Designing modern oncology trials requires synthesizing evidence from prior studies to inform hypothesis generation and sample size determination. Trial designs based on incomplete or imprecise summaries can lead to misspecified hypotheses and underpowered studies, resulting in false positive or negative conclusions. To address this challenge, we developed LEAD-ONC (Literature to Evidence for Analytics and Design in Oncology), an AI-assisted framework that transforms published clinical trial reports into quantitative, design-relevant evidence. Given expert-curated trial publications that meet prespecified eligibility criteria, LEAD-ONC uses large language models to extract baseline characteristics and reconstruct individual patient data from Kaplan-Meier curves, followed by Bayesian hierarchical modeling to generate predictive survival distributions for a prespecified target trial population. We demonstrate the framework using five phase III trials in first-line non-small-cell lung cancer evaluating PD-1 or PD-L1 inhibitors with or without CTLA-4 blockade. Clustering based on baseline characteristics identified three clinically interpretable populations defined by histology.

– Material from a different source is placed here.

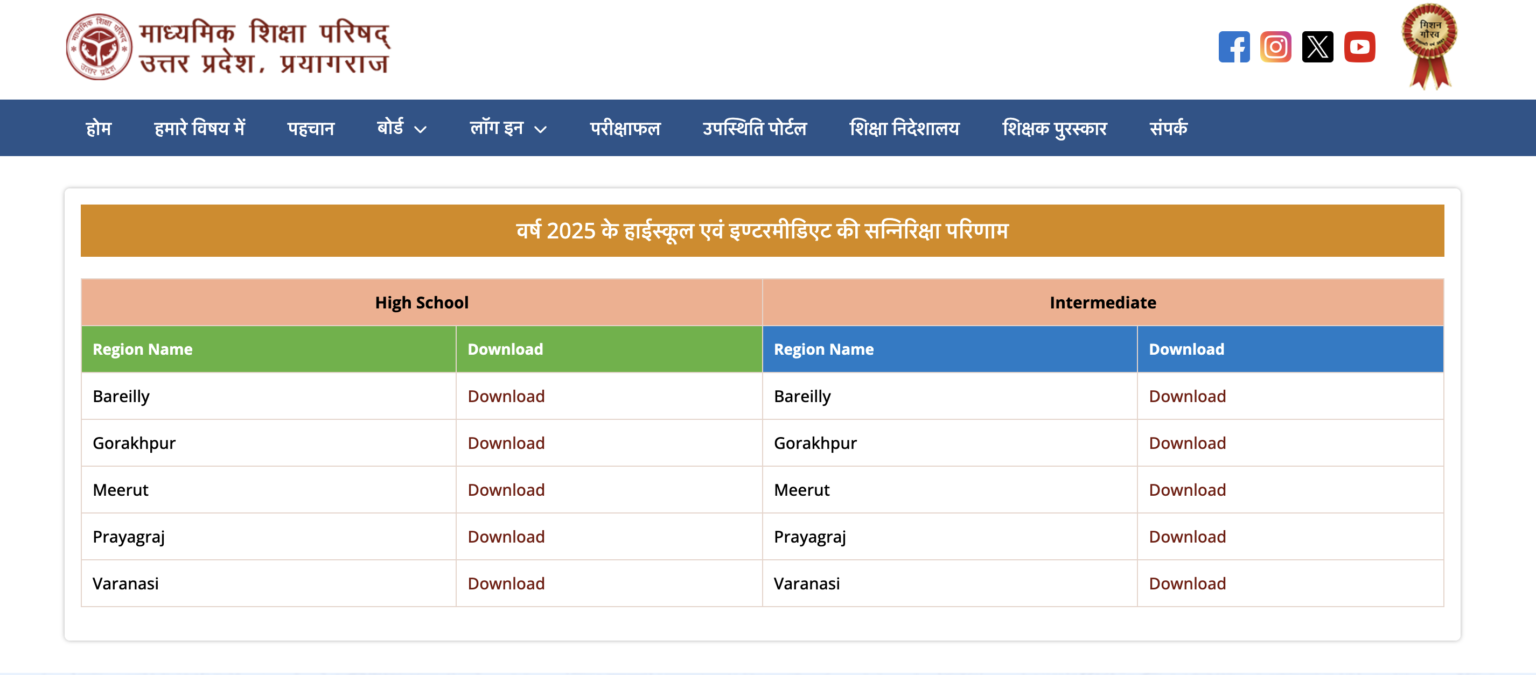Select the शिक्षक पुरस्कार menu item

pos(1055,128)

For a prospective randomized trial in the mixed-histology population comparing mono versus dual immune checkpoint inhibition, LEAD-ONC projected a modest median overall survival difference of 2.8 months (95 percent credible interval -2.0 to 7.6) and an estimated probability of at least a 3-month benefit of approximately 0.45. As LEAD-ONC remains under active development, these results are intended as preliminary demonstrations of the frameworks potential to support evidence-driven oncology trial design rather than definitive clinical conclusions.

翻译：设计现代肿瘤学试验需要综合先前研究的证据，以指导假设生成和样本量确定。基于不完整或不精确总结的试验设计可能导致假设设定错误和研究效能不足，从而产生假阳性或假阴性结论。为应对这一挑战，我们开发了LEAD-ONC（肿瘤学文献到证据分析设计框架），这是一个将已发表的临床试验报告转化为定量化、设计相关证据的人工智能辅助框架。在给定符合预设资格标准的专家筛选试验文献后，LEAD-ONC利用大语言模型提取基线特征并从Kaplan-Meier曲线重建个体患者数据，随后通过贝叶斯分层模型生成预设目标试验人群的预测性生存分布。我们通过评估PD-1或PD-L1抑制剂联合或不联合CTLA-4阻断的五项一线非小细胞肺癌III期试验来演示该框架。基于基线特征的聚类分析识别出三个由组织学定义的临床可解释人群。针对混合组织学人群比较单药与双药免疫检查点抑制的前瞻性随机试验，LEAD-ONC预测中位总生存期差异为2.8个月（95%可信区间-2.0至7.6），获得至少3个月获益的估计概率约为0.45。由于LEAD-ONC仍处于积极开发阶段，这些结果旨在初步展示该框架支持证据驱动的肿瘤学试验设计的潜力，而非确证性临床结论。